Joia rara (Caio Porfírio Carneiro)





                                       
  Dê-me a vareta e pode ir embora. Não precisa ficar me atrapalhando. Vou percorrer essa beira do riacho, todo o trecho em que estivemos aqui. Você é tonta mesmo. Lhe dei um presente raro, tradição da minha família, e você nem deu bola. Meteu no bolso do vestido e nem um beijo ganhei de presente. Perdeu e, ainda por cima, pôs a culpa em mim. Eu o quê? Rasguei o seu vestido? Queria mais do que um beijo? Vá embora, para eu poder procurar em paz. Não fique me aporrinhando. Se eu achar aviso. Vá com Deus. Desapareça. Tchau.
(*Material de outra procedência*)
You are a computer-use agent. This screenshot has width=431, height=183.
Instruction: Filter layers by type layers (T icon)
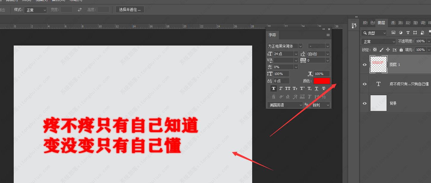coord(408,33)
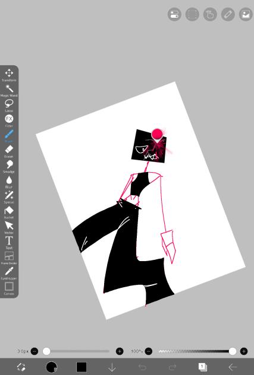254x375 pixels.
Task: Open the Canvas tool
Action: [9, 288]
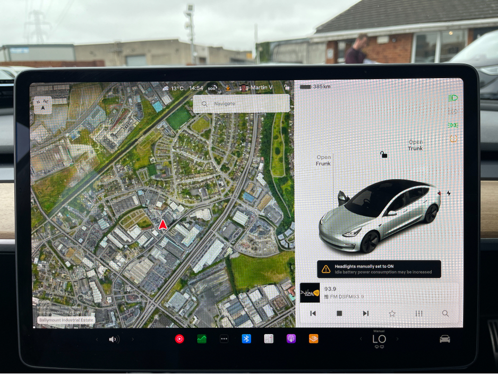This screenshot has height=374, width=498.
Task: Open the audio equalizer settings
Action: click(x=419, y=313)
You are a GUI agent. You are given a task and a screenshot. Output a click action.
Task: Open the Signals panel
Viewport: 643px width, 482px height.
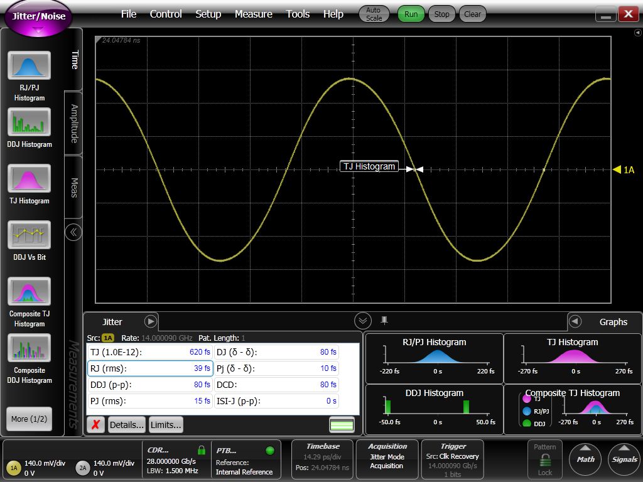click(624, 459)
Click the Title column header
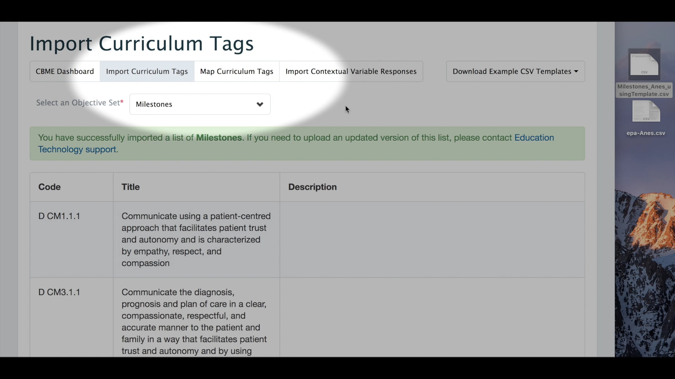Image resolution: width=675 pixels, height=379 pixels. pyautogui.click(x=131, y=187)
Ela se foi irritada, falando pelos cotovelos, e eu fiquei procurando a joia rara, nervoso e buscando manter a calma. Risquei o chão com a vareta, ao longo do pequeno riacho que corria entre as pedras. Fui e voltei inúmeras vezes, pisando com cuidado. Cansado, sentei-me numa das pedras do riacho, respirando fundo. E não me conformava: "Meu Deus! Por que fui dar objeto de família tão raro para ela? Pensei que, com esse presente, ela... pois... é... cedesse. Vamos lá."

Levantei-me para continuar a busca. Pronto para desistir. Na água não se perdeu, que não entramos no riacho. Suspirei fundo: Repeti: "Vamos lá."

Foi quando vi alguma coisa brilhando junto aos meus pés. Toquei com a vareta e encontrei o objeto raro, lindo, herança de família. Palpitei: "Graças a Deus."

Joguei a vareta fora e corri para encontrá-la. Vi-a, de longe, num dos becos do arrabalde, aos beijos com aquele cafajeste que eu conhecia de vista.

Tomei o rumo de casa, cego de ódio, e joguei a joia rara de onde eu tirara: a caixa antiga de minha avó, que guardava lembranças da família. "Para ela? Nunca mais." Quem sabe a desse para outra, para aquela loura que me sorria na saída do ginásio. Quanto àquela desgraçada, que se agarrou aos beijos com o cafajeste, vai ver o que vai receber. Vai ver.

Sentei-me na mureta, na entrada de casa, tonto de dúvidas. Tirei o lenço do bolso, enxuguei os olhos, e voltei a murmurar, sem muita convicção: "Não perde por esperar... não perde... não perde...". Puxei o lenço outra vez. Entrei em casa e ouvi pancadinhas na porta.  Voltei e abri. Era ela, curiosa, olhos lindos:

Achou?

O olhar dela me fuzilou outra vez:

Achou mesmo?

Achei.

Não vai me dar?

Bem... é... espere um pouco...

Fui à caixa da minha avó, tirei o objeto raro e, indeciso, devolvi para ela.

Não perca de novo.

Depois a gente se fala.

Tudo bem.

Acompanhei-a com a vista, até vê-la dobrar a esquina, o temor aumentando de que ela desse de presente ao cafajeste.

Continuo sentado na mureta, palpitando, ódio de vê-la beijando-se com o cafajeste, medo de perdê-la, uma joia rara, mais rara do que a que lhe dei, o coração latejando de não tê-la devorado por inteira junto ao riacho, esperando retribuição à joia que lhe dera, e que, novamente de posse dela, dobrara a esquina.

Puxo o lenço do bolso. Sufoco o soluço na garganta. Amor, arrependimento, ódio de vingança bailam-me no cérebro. Cegam-me.

Alguém passa e me cumprimenta:

Oi.

Com dificuldade, quase um soluço, solto:

Oi.

Minhas mãos tremem.

E na confusão de sentimentos vem surgindo, tomando vulto, impondo-se, a figura prateada da arma do meu pai.